Regarding the social aspects of drinking yerba mate, the authors write, “Drinking yerba mate is social behaviour par excellence. People avoid drinking mate or tereré on their own. The afternoon mate, especially, is shared with family, neighbours, friends, and other visitors. Sometimes the addition of medicinal plants is negotiated among the participants, and in other situations the invited persons ingest the plants which the host is currently drinking with his/her yerba mate.”
Weight Loss Benefits of Yerba Mate
Some studies suggest that yerba mate may help with weight loss by reducing appetite and boosting metabolism. The tea also appears to reduce the total number of fat cells as well as the amount of fat they can hold.
In one 12-week study, researchers evaluated the effectiveness and safety of yerba mate supplementation in Korean subjects with obesity. According to the findings, subjects who consumed 3 grams of yerba mate powder per day lost an average of 1.5 pounds and reduced their waist-to-hip ratio (WHR) by 2%. In contrast, participants who were given a placebo gained an average of 6.2 lbs and increased their waist-to-hip ratio by 1% during the same time period.
In conclusion, the research article states “Yerba Mate supplementation decreased body fat mass, percent body fat and WHR. Yerba Mate was a potent anti-obesity reagent that did not produce significant adverse effects. These results suggested that Yerba Mate supplementation may be effective for treating obese individuals.”
Preparing Yerba Mate
Yerba mate can be served hot or cold and flavored with honey, sugar, lemon and/or milk.
If you want to go the traditional route, purchase a hollowed-out yerba mate drinking gourd and fill it up to three-quarters full with dry leaves (and twigs). Then add hot water (not boiling) and let steep. You can also purchase a metal filtered straw so you can easily sip it without getting leaves in your teeth. The tea may also be prepared with cold water, in which case it is known as tereré.

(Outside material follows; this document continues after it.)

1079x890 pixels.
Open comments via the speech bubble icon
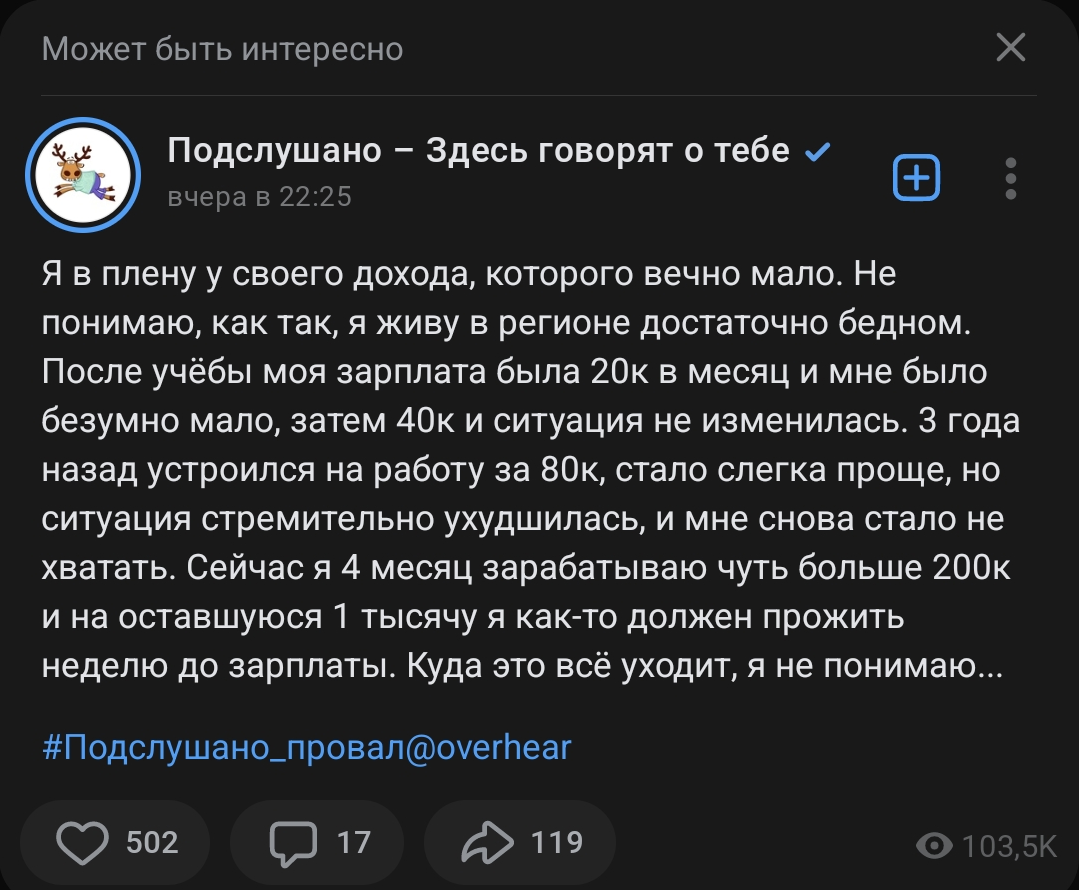pyautogui.click(x=293, y=843)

If you don’t have a gourd, you can conveniently make yerba mate with a French press. Place about 2 tablespoons of yerba mate leaves into the French press and cover with about 16 ounces of hot water. Brew to desired strength and then press the lever all the way down to filter the leaves.
The yerba mate plant is an evergreen tree grown and processed in its native regions of northern Argentina (Corrientes and Misiones), Paraguay, Uruguay, and southern Brazil. It’s a member of the Holly family and can grow up to ten meters tall.
Seeds used to sprout new plants are harvested after they have turned a dark purple color, typically between January and April. The harvested seeds are submerged in water in order to filter out any floating non-viable seeds and unwanted pieces like twigs and leaves. Seeds are planted between March and May.
When yerba mate is harvested, the branches are typically dried by a wood fire, giving the leaves a smoky flavor. The strength of the flavor, caffeine levels, and other nutrients can vary depending on whether it is a male or female plant. Female plants, which are less common, are often milder in flavor and lower in caffeine.